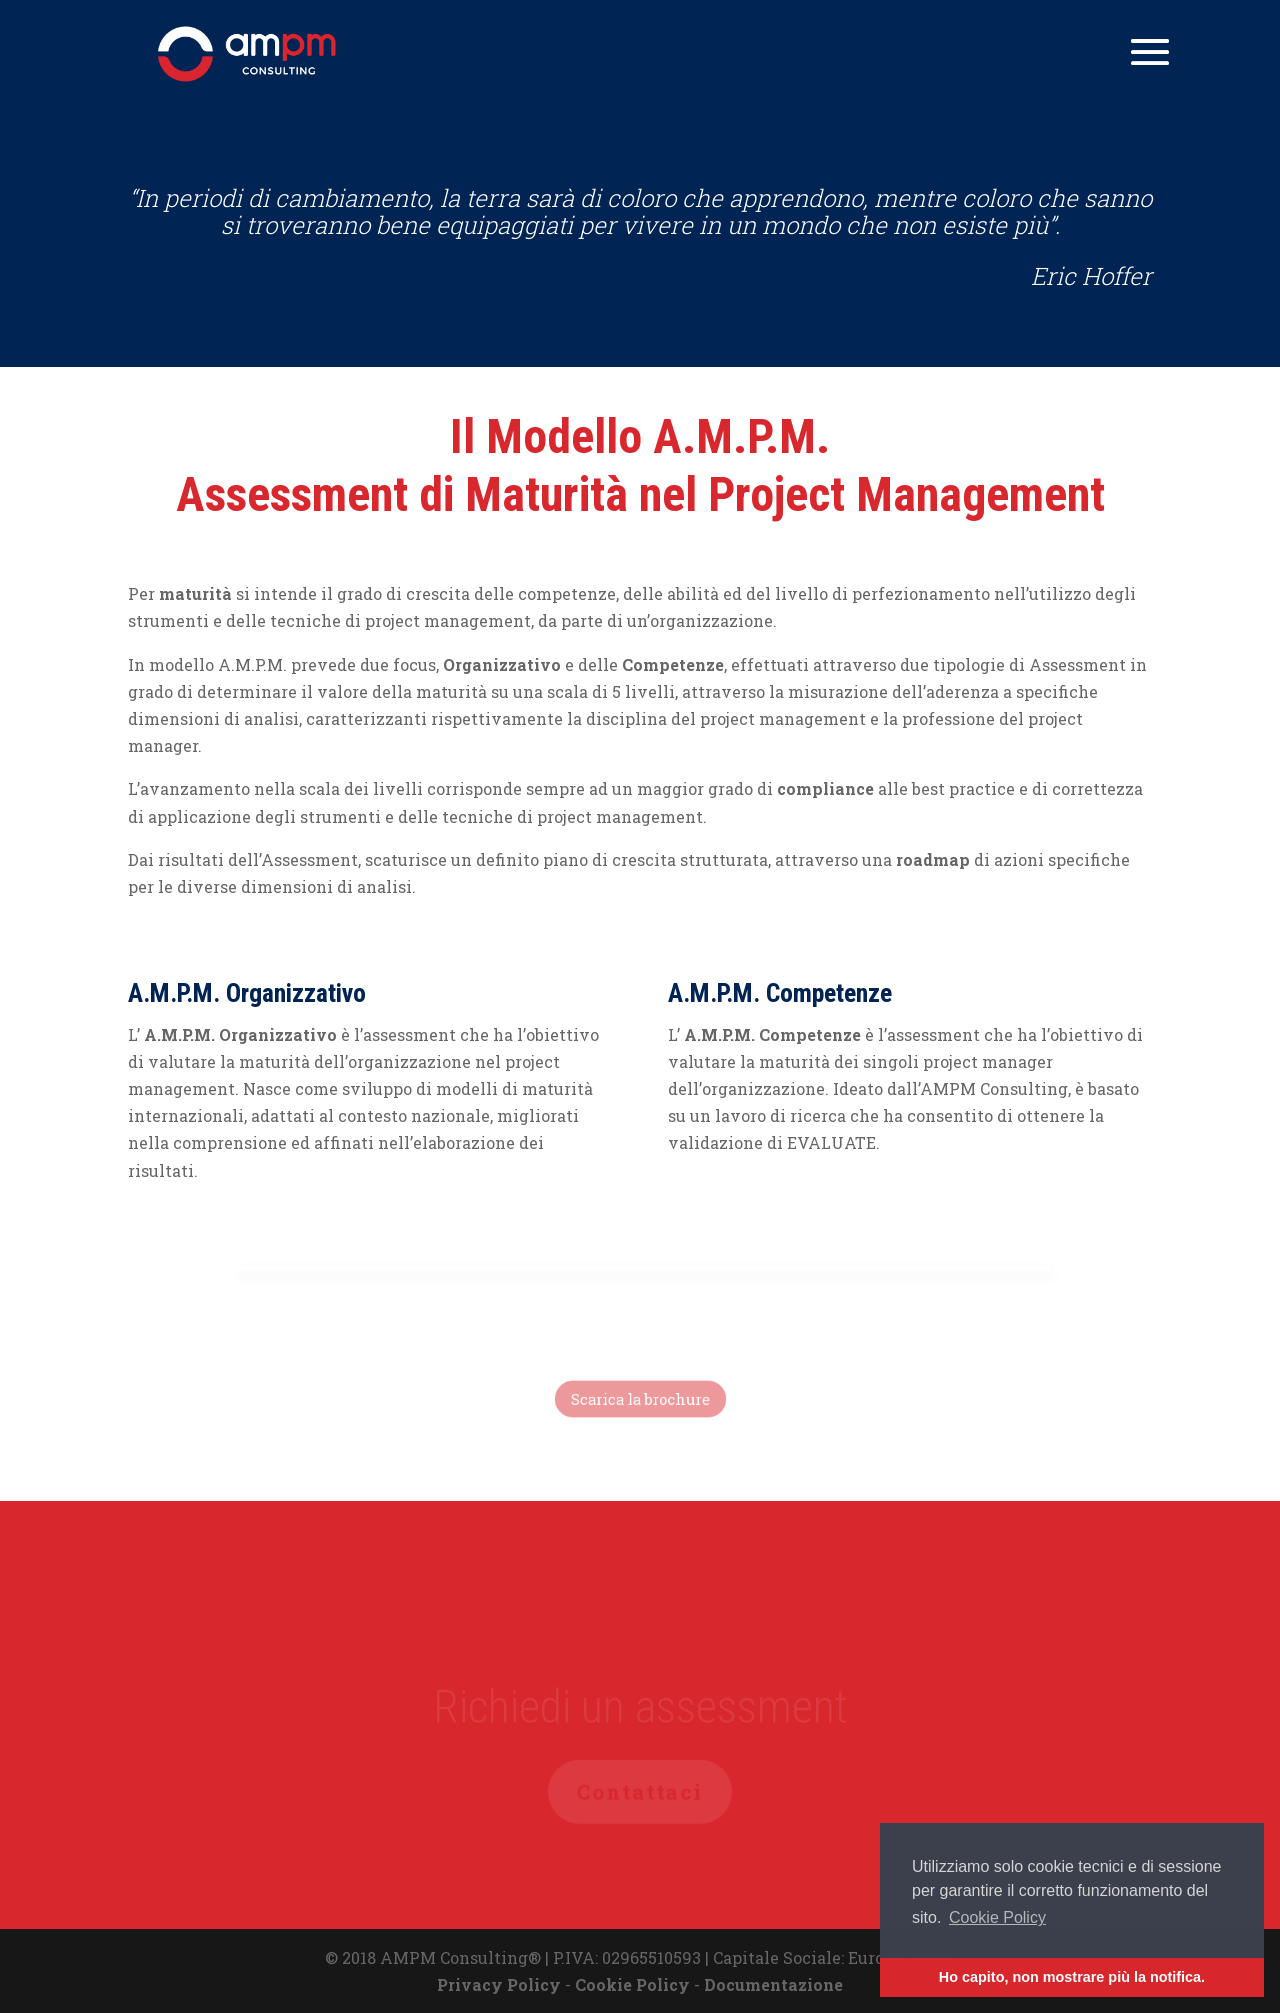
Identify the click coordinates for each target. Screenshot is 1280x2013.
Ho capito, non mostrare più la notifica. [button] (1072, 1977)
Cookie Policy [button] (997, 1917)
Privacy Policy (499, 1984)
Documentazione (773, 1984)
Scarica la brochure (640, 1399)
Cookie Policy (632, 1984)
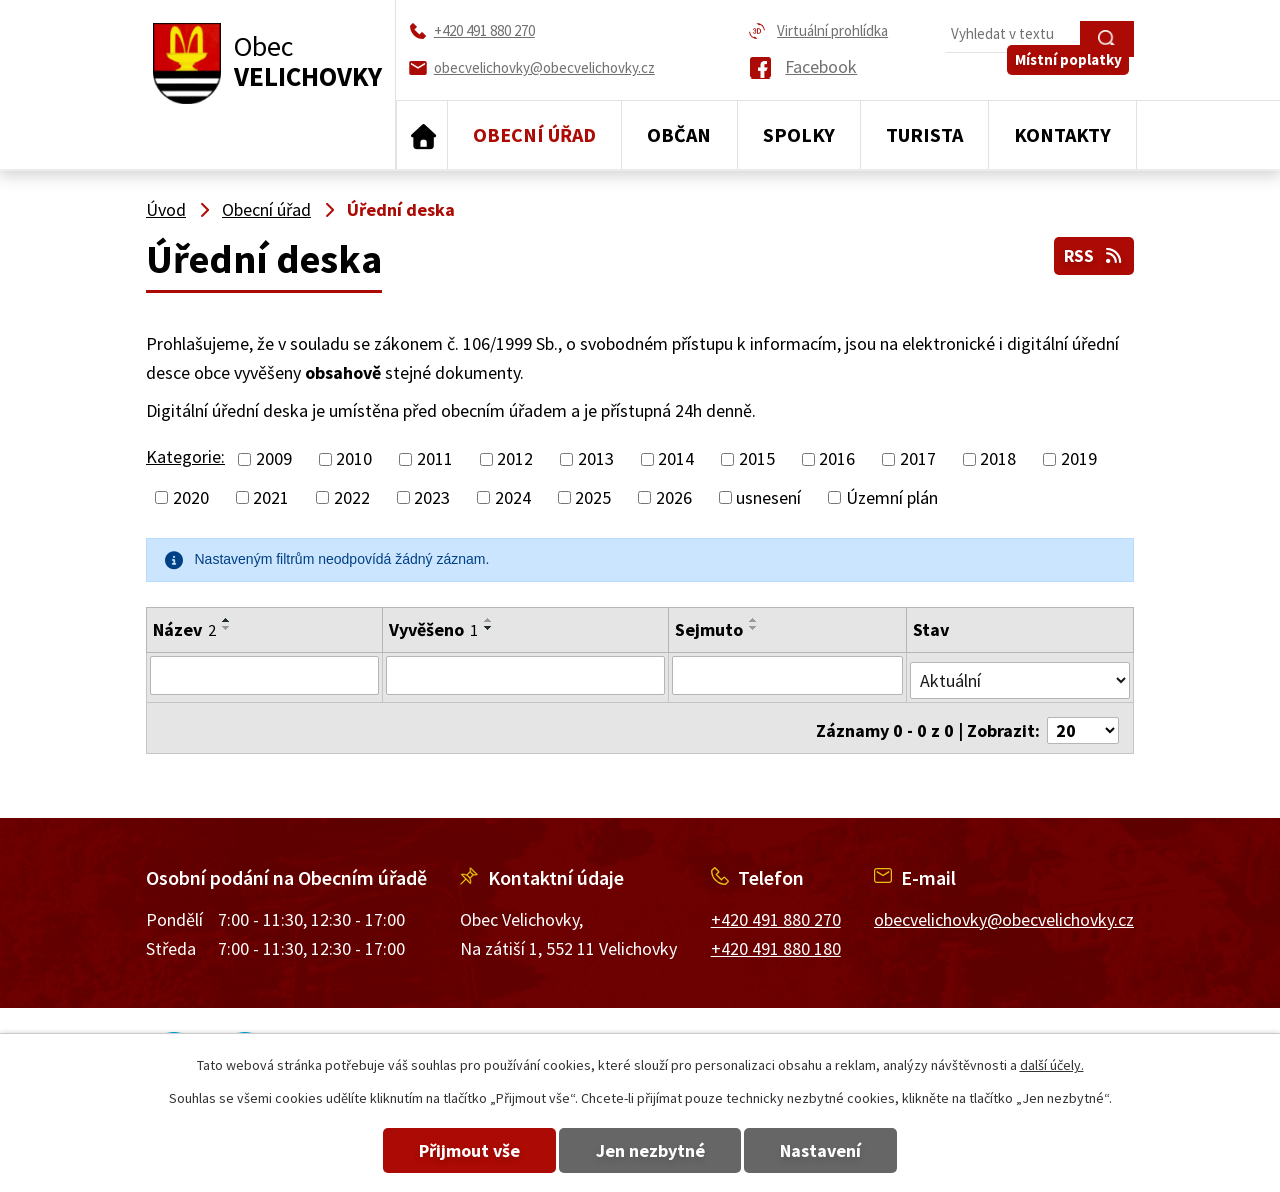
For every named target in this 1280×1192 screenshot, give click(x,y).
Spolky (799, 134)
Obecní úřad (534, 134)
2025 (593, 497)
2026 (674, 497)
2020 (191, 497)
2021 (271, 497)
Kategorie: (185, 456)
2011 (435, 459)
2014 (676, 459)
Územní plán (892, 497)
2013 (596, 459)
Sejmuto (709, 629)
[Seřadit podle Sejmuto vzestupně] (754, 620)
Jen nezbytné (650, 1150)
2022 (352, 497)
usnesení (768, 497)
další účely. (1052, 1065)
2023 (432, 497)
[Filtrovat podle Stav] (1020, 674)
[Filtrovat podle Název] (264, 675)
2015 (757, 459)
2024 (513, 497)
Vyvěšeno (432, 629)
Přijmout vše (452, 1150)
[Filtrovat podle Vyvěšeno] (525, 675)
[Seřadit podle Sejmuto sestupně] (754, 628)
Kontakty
━━━━━━━━━━━━━━━━━━━━━━━━━━━━━━
*Requirements*: Please put every line of the records above into a JSON list of strings, one string per line, skipping blank lines and leaving out the pictures.

*Solution to this problem*:
[
  "Identify the click coordinates for each target. Screenshot is 1280x2013.",
  "Ho capito, non mostrare più la notifica. [button] (1072, 1977)",
  "Cookie Policy [button] (997, 1917)",
  "Privacy Policy (499, 1984)",
  "Documentazione (773, 1984)",
  "Scarica la brochure (640, 1399)",
  "Cookie Policy (632, 1984)",
  "For every named target in this 1280×1192 screenshot, give click(x,y).",
  "Spolky (799, 134)",
  "Obecní úřad (534, 134)",
  "2025 (593, 497)",
  "2026 (674, 497)",
  "2020 (191, 497)",
  "2021 (271, 497)",
  "Kategorie: (185, 456)",
  "2011 (435, 459)",
  "2014 (676, 459)",
  "Územní plán (892, 497)",
  "2013 (596, 459)",
  "Sejmuto (709, 629)",
  "[Seřadit podle Sejmuto vzestupně] (754, 620)",
  "Jen nezbytné (650, 1150)",
  "2022 (352, 497)",
  "usnesení (768, 497)",
  "další účely. (1052, 1065)",
  "2023 (432, 497)",
  "[Filtrovat podle Stav] (1020, 674)",
  "[Filtrovat podle Název] (264, 675)",
  "2015 (757, 459)",
  "2024 (513, 497)",
  "Vyvěšeno (432, 629)",
  "Přijmout vše (452, 1150)",
  "[Filtrovat podle Vyvěšeno] (525, 675)",
  "[Seřadit podle Sejmuto sestupně] (754, 628)",
  "Kontakty"
]